KOMANOFF: Skyrocketing Gas Prices Won’t Unjam U.S. Roads

Driving, always driving. Inset photo: Ben Lunsford
Driving, always driving. Inset photo: Ben Lunsford

Charles Komanoff
Charles Komanoff

The average U.S. price at the pump is around 50 percent higher than this time last year. Will that lead to a discernible pullback in the amount that Americans drive?

I think not. Past price rises of that magnitude have led to only about a 4-percent immediate drop in gas consumption, mostly from reduced driving. (The remainder is families with multiple cars keeping the guzzler at home.) A 3- or 4-percent drop in driving is not nil, but it’s frustratingly small.

Longer-term impacts from higher gasoline prices are more pronounced, of course, as some car-buying and location decisions, and even a bit of infrastructure investment, shift toward the fuel-conserving part of the spectrum — more fuel-efficient cars, urban homes, more transit provision. But those, too, are modest: over a 10-year period, a 50-percent rise in gasoline prices tends to bring about only an 11- to 12-percent drop in gasoline usage, with around half of that decline, 6 percent, due to a drop in driving. The other half comes from switches to less fuel-consuming cars.

How do I know this? Well, “know” is perhaps too strong a word for economic modeling. But let me tell you how my model works, and you can judge for yourself.

The Komanoff model

I recorded annual data on U.S. gasoline purchases, total economic activity (aka gross domestic product), and the national average price of gasoline going back to 1960, then constructed a regression model that correlates year-to-year changes in gas consumption to changes in GDP and gas prices.

Graphic: Charles Komanoff, based on 1960-2021 U.S. data. Click to expand.
Graphic: Charles Komanoff, based on 1960-2021 U.S. data. Click to expand.

Since the price of gas tends to affect gas consumption in both short and long time frames, I created a second, supplementary gas-price variable by averaging, for each year, the prior decade’s year-to-year price changes.

Here’s what I found when I “regressed” annual changes in gasoline use to my GDP variable and two gasoline-price variables:

  • an income-elasticity of 0.53, meaning that a 2-percent rise in (real) U.S. GDP tends to bring about a bit more than a 1-percent rise in gas usage.
  • a short-term price-elasticity of minus 0.11, meaning that a 50-percent hike in the price of gas brings about only a 4- or 5-percent immediate drop in use (see blue curve in the graph above).
  • a combined short- and long-term price-elasticity of minus 0.30, meaning that a sustained 50-percent rise in the price of gas causes usage over the long haul to be 11- or 12-percent less than it would be, otherwise (red curve).

(My three variables, along with two “dummy” variables isolating the pandemic years 2020 and 2021, together explain almost 80 percent of the year-to-year changes in gasoline use over the 62-year period I studied. My splitting long-term changes in gas usage roughly equally between vehicle mpg changes and VMT changes is based on modeling by the renowned University of California transportation economist Ken Small.)

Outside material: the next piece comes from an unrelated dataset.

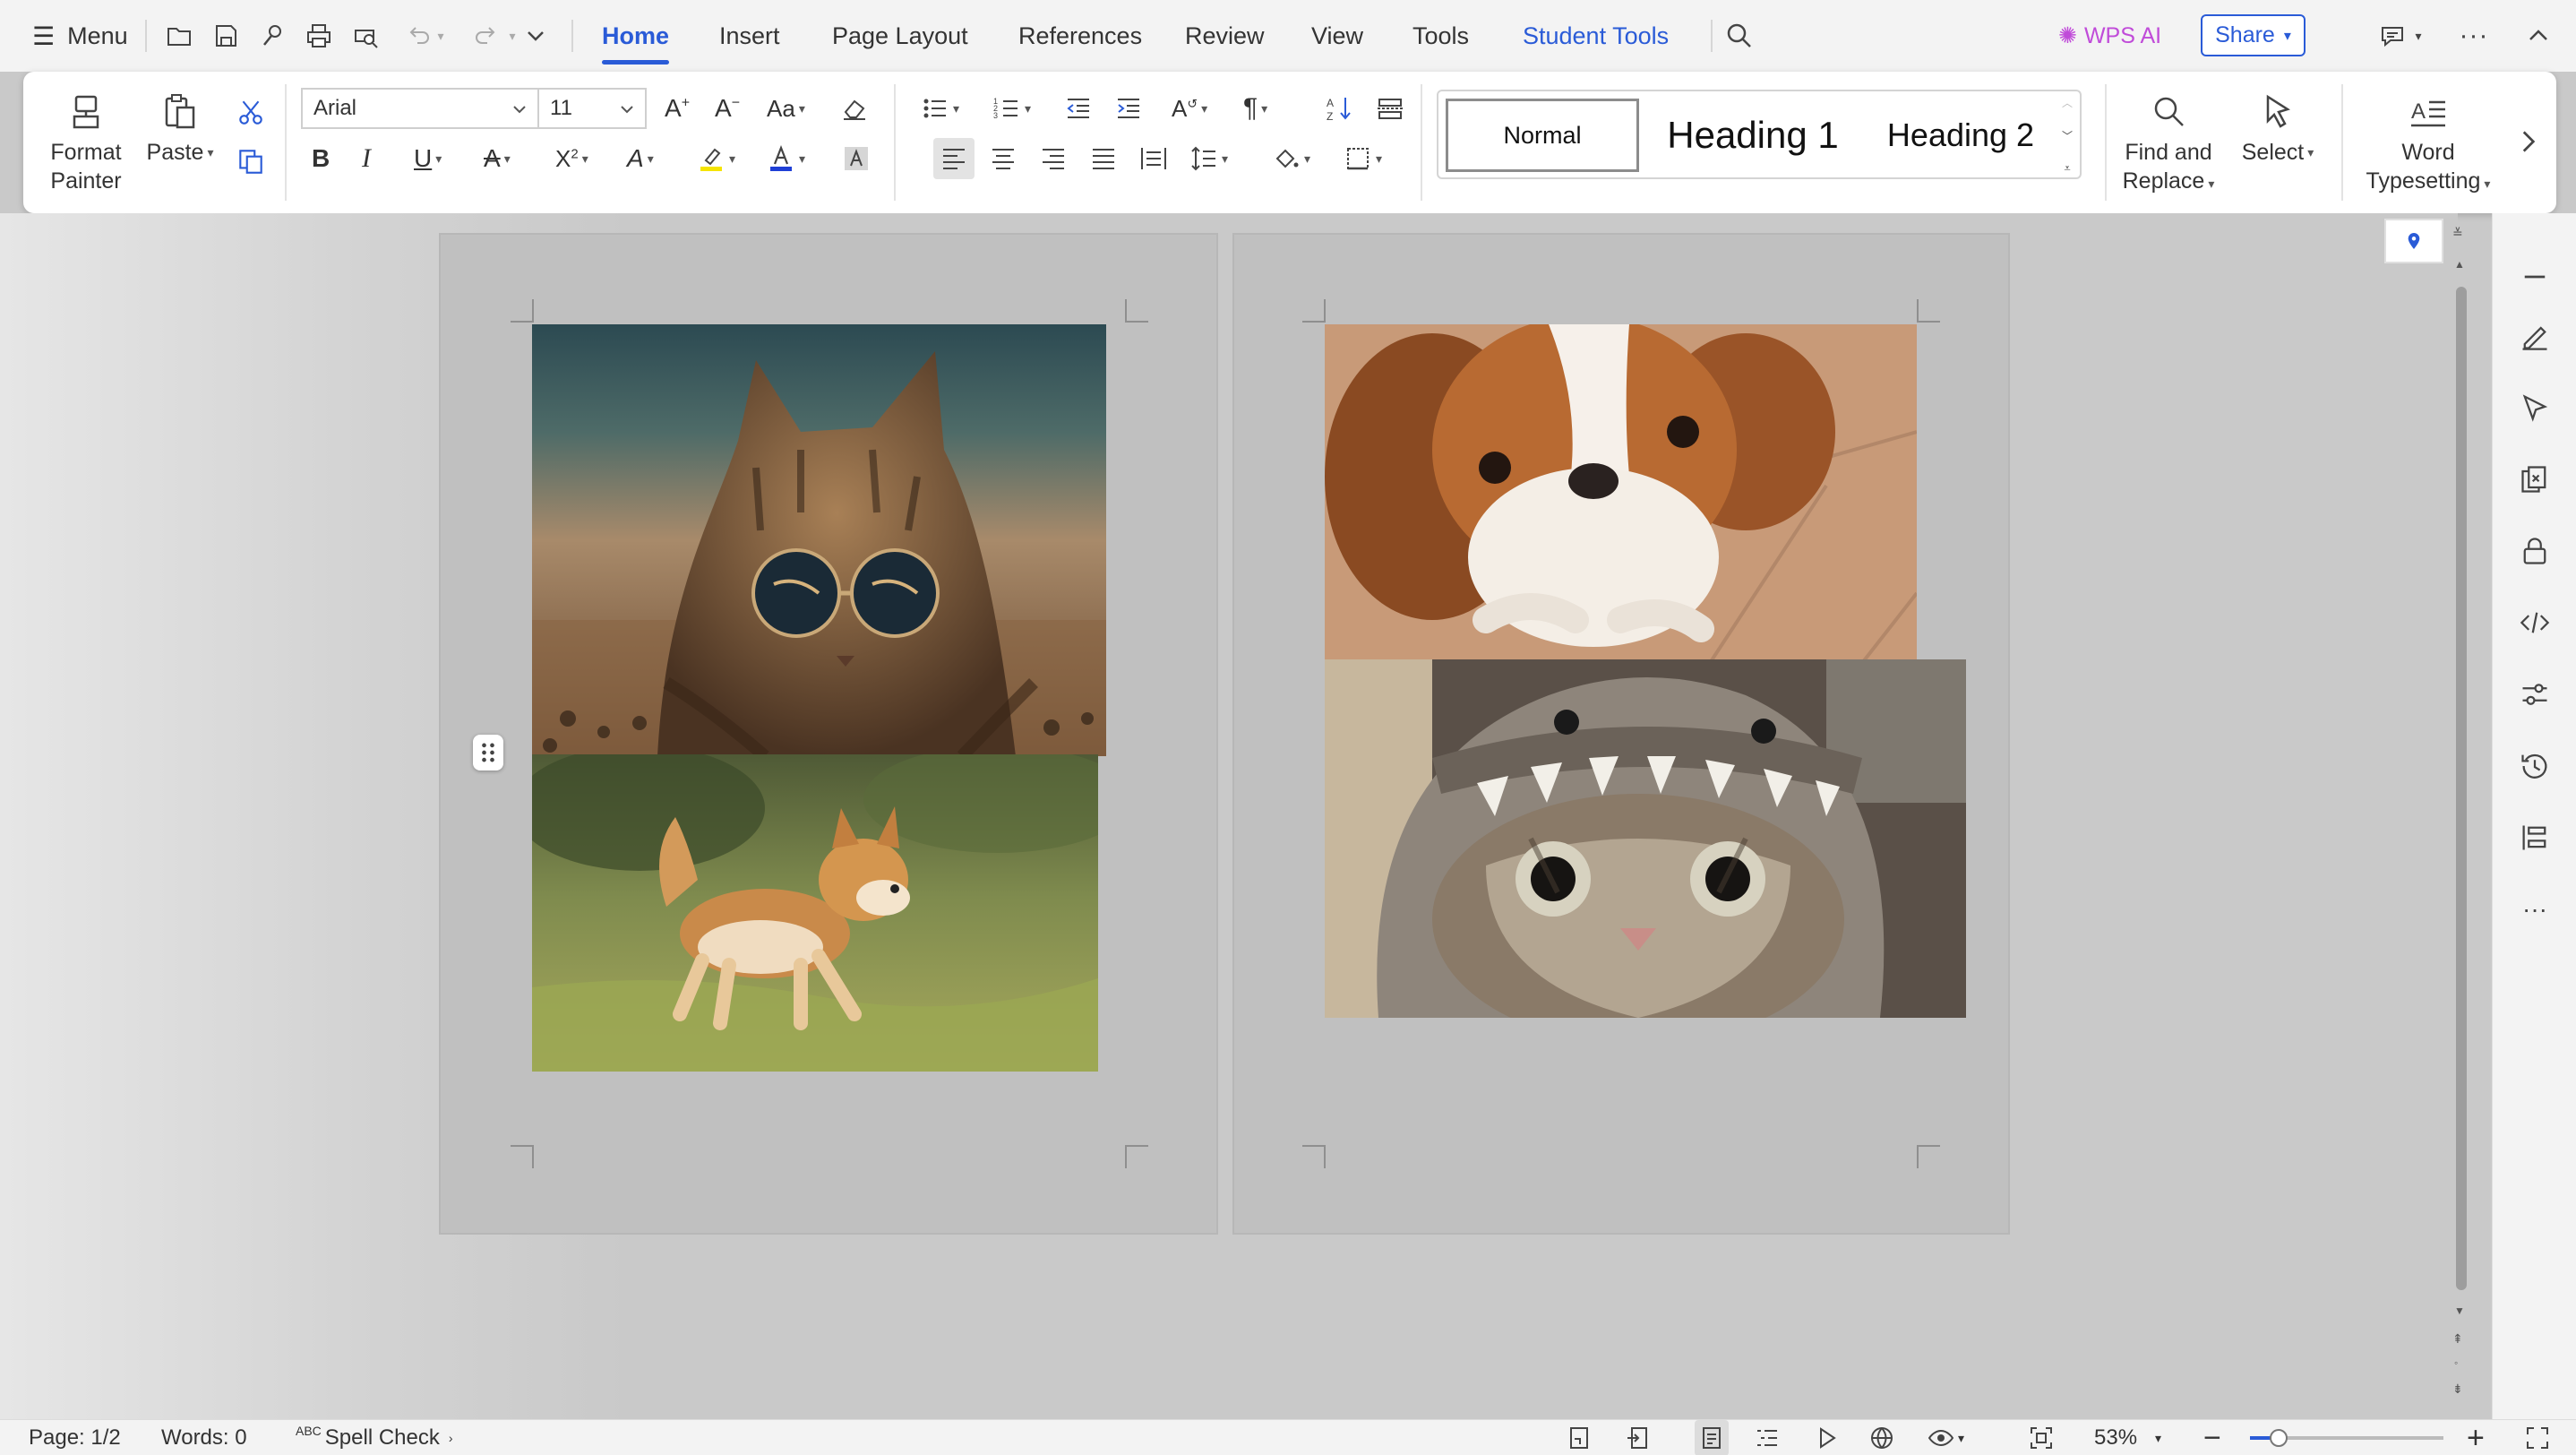 Image resolution: width=2576 pixels, height=1455 pixels. What do you see at coordinates (2128, 1438) in the screenshot?
I see `zoom-level-select: 53% ▾` at bounding box center [2128, 1438].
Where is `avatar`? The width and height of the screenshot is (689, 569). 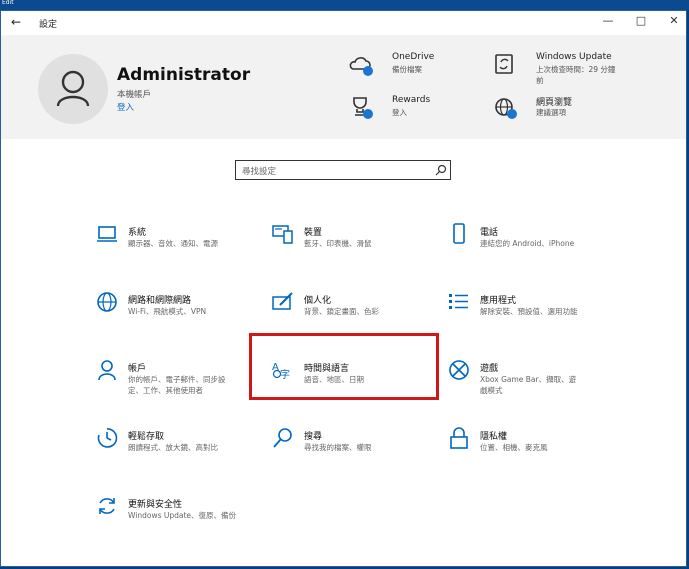 avatar is located at coordinates (73, 89).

The amount that Americans drive, then, is fairly sticky — inelastic — with respect to the price of gasoline. Why is that? The obvious reason is an absence of convenient and reliable alternatives: trains, buses, safe cycle routes. Overlapping with these is automobile-reliant land use, including NIMBY-enforced zoning that keeps homes in denser, transit-friendlier areas out of reach for most.

Hand-in-hand with the above is the pervasive subsidization of driving through nearly ubiquitous free parking and unpriced congestion as well as the failure to price motor fuels’ toxic and climate pollution into their price.

Readers of this blog know all this. My purpose here is to deflate wishful thinking that so-called market increases in gasoline prices by themselves will bring about the reduced driving we long for.

No, that requires policy changes, which in turn require organizing: Demanding practical transit and safe bicycling networks. Bringing congestion pricing into being in New York. Building on that example with per-minute pricing for regulated fleets. Adapting and extending those models nationwide.

Speaking of congestion pricing: the stickiness of driving in the face of even sustained increases in the price of gas at least means that traffic congestion — the ultimate raison d’être of New York City’s congestion pricing plan — will still be with us during the countdown to the toll scheme. Indeed, thanks to the rebound effect, any gas-price-induced drop in driving into the Manhattan congestion zone will be partly negated by new car trips attracted to the slightly less-congested streets.

The takeaways: Only a stiff congestion price can meaningfully cut traffic congestion. And only organizing can bend those depressing price-usage curves or, better, make them irrelevant.

Charles Komanoff is the leading expert on congestion pricing modeling and carbon taxation and also an occasional consultant to the taxi industry. He is a regular Streetsblog contributor.